Saltati a piè pari settaggi e formazioni (tutti i nomi dei giocatori sono scritti in caratteri nipponici) passiamo alle considerazioni sul campo. Già dalle prime battute si nota il deciso incremento di poligoni utilizzati per la realizzazione dei giocatori, a cui fà seguito un rinnovato set di animazioni, la presenza dell'arbitro in campo e la maggiore rifinitura di stadi e pubblico. Ma è principalmente il gameplay ad aver subito un cambiamento radicale. Non un mero restyling, ma una vera e propria rivoluzione. Questo grazie soprattutto ad un perfezionato sistema della gestione dei calciatori e alla rinnovata fisica del pallone. Il rinnovamento ha colpito tutti gli aspetti del gioco, dai passaggi ai tiri, dai cross ai dribbling, dai movimenti senza palla, al pressing, dai contrasti alle scivolate. Tutto risplende di una luce nuova e il titolo pare più rifinito e completo. Il ritmo di gioco è più lento e cadenzato rispetto a WE7 International, le azioni decisamente più ragionate, ma il fattore che davvero colpisce è l'incredibile varietà di situazioni offerte.

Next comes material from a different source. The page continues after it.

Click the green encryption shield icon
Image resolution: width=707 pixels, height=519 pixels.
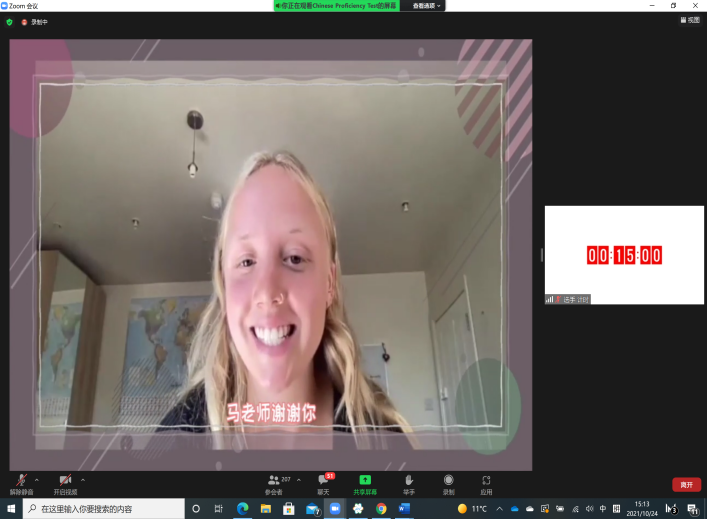click(10, 21)
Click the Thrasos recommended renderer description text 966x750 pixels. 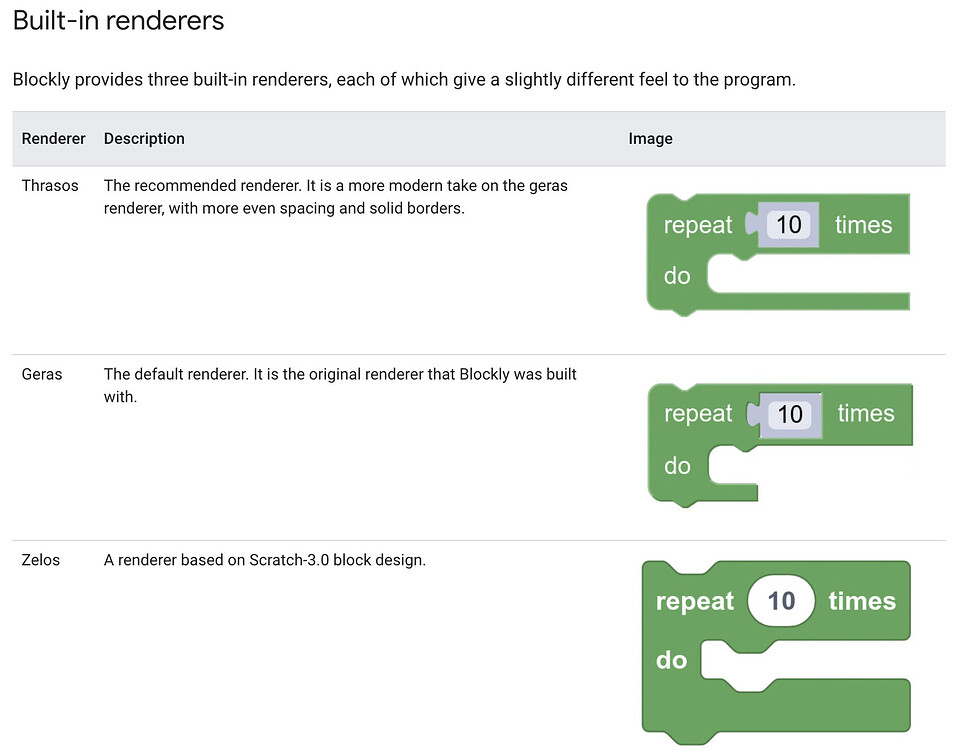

I contrasti evidenziano un sostanziale e radicale miglioramento rispetto alle tragiche brutture di Winning Eleven 7 International. Sono finalmente sparite le frequentissime compenetrazioni di poligoni per le quali il difensore riusciva a rubare il pallone stando alle spalle dell'offendente. Ora l'interazione tra i giocatori, resa in maniera sapiente, ha quasi azzerato le suddette compenetrazioni favorendo corpo a corpo più realistici con spinte e strattonamenti finalmente sanzionati dall'arbitro e con una maggiore libertà di esprimersi in dribbling e trovare gli spazi. Limitando l'area di contatto tra i giocatori, il campo di gioco appare più grande e offre maggiore libertà di movimento e manovra. Ma gli scettici a riguardo non si facciano fuorviare, dato che questa maggiore libertà non si traduce forzatamente in maggiore facilità di arrivare in porta, perché ancora una volta interviene quello che forse è il vero segreto di questo gioco, il vero e proprio cardine capace di garantire una decisa sferzata di energia rispetto al gameplay del settimo capitolo (International compreso), il quale pur rappresentando lo stato dell'arte poteva con l'esperienza essere padroneggiato e codificato nella sua totalità.